Naquela sexta, pessoas esperando o metrô ganhariam algo provavelmente mais caro do que poderiam pagar: um concerto de um dos músicos mais famosos do mundo de graça. Isso, é claro, se o notassem.
Bell decidiu começar sua apresentação com “Chaconne”, de Partita nº 2 de Johann Sebastian Bach em D Menor. Segundo ele, “não apenas é uma das maiores peças de música já escritas, mas uma das maiores conquistas de qualquer homem na história. É uma peça espiritualmente poderosa, emocionalmente poderosa, estruturalmente perfeita. Além disso, foi escrita para um solo de violino, por isso não estarei fazendo alguma versão meia-boca”.
Bell não disse, mas a peça também é considerada uma das mais difíceis de se dominar. Muitos tentam, poucos conseguem. É exaustivamente longa – 14 minutos – e consiste inteiramente de uma única progressão sucinta repetida em dezenas de variações para criar uma arquitetura assustadoramente complexa. Composta por volta de 1720, na véspera do Iluminismo europeu, é dita como uma celebração da amplitude da possibilidade humana.
Ele realmente não fez uma versão meia-boca: tocou com um entusiasmo acrobático, seu corpo inclinando-se para a música e arqueando na ponta dos pés nas notas altas. O som era quase sinfônico.
No entanto, três minutos se passaram até que algo aconteceu. 63 pessoas já haviam passado quando, finalmente, um homem de meia-idade alterou sua marcha por uma fração de segundo, virando a cabeça para perceber que tinha um cara tocando música. Só isso.
Meio minuto mais tarde, Bell conseguiu sua primeira doação. Uma mulher jogou um dinheirinho e continuou andando. Mais seis minutos depois, alguém finalmente se recostou contra uma parede para escutar.
Esse alguém era John David Mortensen. Ele não entende de música clássica. Mas, pela primeira vez em sua vida, parou para ouvir um músico de rua. Ele tinha três minutos para gastar, e ficou ali todos eles. No fim, outra atitude inédita: deu dinheiro a um músico de rua. Ele não soube dizer por que, mas algo sobre a peça o deixou em paz.

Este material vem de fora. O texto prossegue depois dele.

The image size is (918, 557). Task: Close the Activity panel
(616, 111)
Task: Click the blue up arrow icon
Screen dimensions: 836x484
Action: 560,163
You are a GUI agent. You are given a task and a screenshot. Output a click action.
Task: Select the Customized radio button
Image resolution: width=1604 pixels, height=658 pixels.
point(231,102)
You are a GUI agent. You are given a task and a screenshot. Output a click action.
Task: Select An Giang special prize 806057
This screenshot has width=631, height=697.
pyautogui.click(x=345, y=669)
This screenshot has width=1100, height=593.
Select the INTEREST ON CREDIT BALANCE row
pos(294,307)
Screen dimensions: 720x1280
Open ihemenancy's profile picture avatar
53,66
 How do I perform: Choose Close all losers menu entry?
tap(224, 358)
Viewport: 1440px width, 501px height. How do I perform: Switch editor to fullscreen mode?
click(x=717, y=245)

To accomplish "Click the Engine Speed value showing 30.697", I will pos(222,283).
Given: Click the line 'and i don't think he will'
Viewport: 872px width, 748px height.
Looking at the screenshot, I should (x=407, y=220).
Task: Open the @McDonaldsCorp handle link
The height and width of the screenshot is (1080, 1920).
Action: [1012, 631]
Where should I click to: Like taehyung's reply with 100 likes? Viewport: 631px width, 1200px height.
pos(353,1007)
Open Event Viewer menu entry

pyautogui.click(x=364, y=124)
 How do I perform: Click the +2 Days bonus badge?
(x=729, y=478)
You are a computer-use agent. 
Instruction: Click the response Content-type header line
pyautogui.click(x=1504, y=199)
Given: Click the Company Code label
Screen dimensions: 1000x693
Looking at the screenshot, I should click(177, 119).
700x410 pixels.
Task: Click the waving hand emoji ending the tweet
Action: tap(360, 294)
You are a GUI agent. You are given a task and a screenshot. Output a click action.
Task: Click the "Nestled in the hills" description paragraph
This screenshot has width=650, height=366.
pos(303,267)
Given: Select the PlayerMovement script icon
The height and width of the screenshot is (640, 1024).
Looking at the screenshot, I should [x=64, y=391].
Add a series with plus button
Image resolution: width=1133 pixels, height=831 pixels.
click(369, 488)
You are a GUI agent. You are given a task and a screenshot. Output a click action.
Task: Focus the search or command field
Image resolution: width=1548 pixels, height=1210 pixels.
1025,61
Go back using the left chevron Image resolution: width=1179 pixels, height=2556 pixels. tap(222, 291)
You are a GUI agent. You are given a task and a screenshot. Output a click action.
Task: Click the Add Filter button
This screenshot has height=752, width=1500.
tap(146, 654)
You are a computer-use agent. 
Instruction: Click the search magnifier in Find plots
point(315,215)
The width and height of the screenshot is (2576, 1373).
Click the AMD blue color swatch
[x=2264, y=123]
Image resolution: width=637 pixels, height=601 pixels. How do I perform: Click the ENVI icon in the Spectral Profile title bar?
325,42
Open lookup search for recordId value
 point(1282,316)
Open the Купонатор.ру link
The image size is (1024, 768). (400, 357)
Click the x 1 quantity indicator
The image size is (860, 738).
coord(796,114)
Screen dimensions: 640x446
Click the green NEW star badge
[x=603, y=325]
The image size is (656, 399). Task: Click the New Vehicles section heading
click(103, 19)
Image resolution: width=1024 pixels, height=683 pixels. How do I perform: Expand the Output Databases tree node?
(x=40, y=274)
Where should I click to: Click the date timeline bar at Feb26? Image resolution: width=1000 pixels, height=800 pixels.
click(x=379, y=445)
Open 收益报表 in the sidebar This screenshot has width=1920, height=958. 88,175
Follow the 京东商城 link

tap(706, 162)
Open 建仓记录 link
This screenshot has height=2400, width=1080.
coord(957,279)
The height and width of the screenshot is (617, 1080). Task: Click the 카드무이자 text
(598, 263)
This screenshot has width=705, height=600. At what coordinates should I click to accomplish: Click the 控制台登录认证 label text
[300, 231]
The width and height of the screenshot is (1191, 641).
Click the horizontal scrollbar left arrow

Depois de “Chaconne”, veio “Ave Maria” de Franz Schubert, que surpreendeu alguns críticos de música quando foi estreada em 1825: Schubert raramente mostrava sentimento religioso em suas composições, mas “Ave Maria” é uma obra de tirar o fôlego.
Um par de minutos se passa, e algo revelador acontece. Uma mulher e seu filho, em idade pré-escolar, emergem da escada rolante. A mulher anda rapidamente, segurando a mão da criança.
Sheron Parker está com pressa. Seu filho Evan, 3 anos, está intrigado, no entanto. Ele fica se deslocando, olhando para trás, tentando assistir Joshua Bell. Ele queria parar e ouvir, mas Sheron não podia. Ela habilmente se pôs entre Evan e Bell, cortando sua linha de visão. Mais tarde, quando soube o que havia perdido, riu. “Evan é muito inteligente!”, disse.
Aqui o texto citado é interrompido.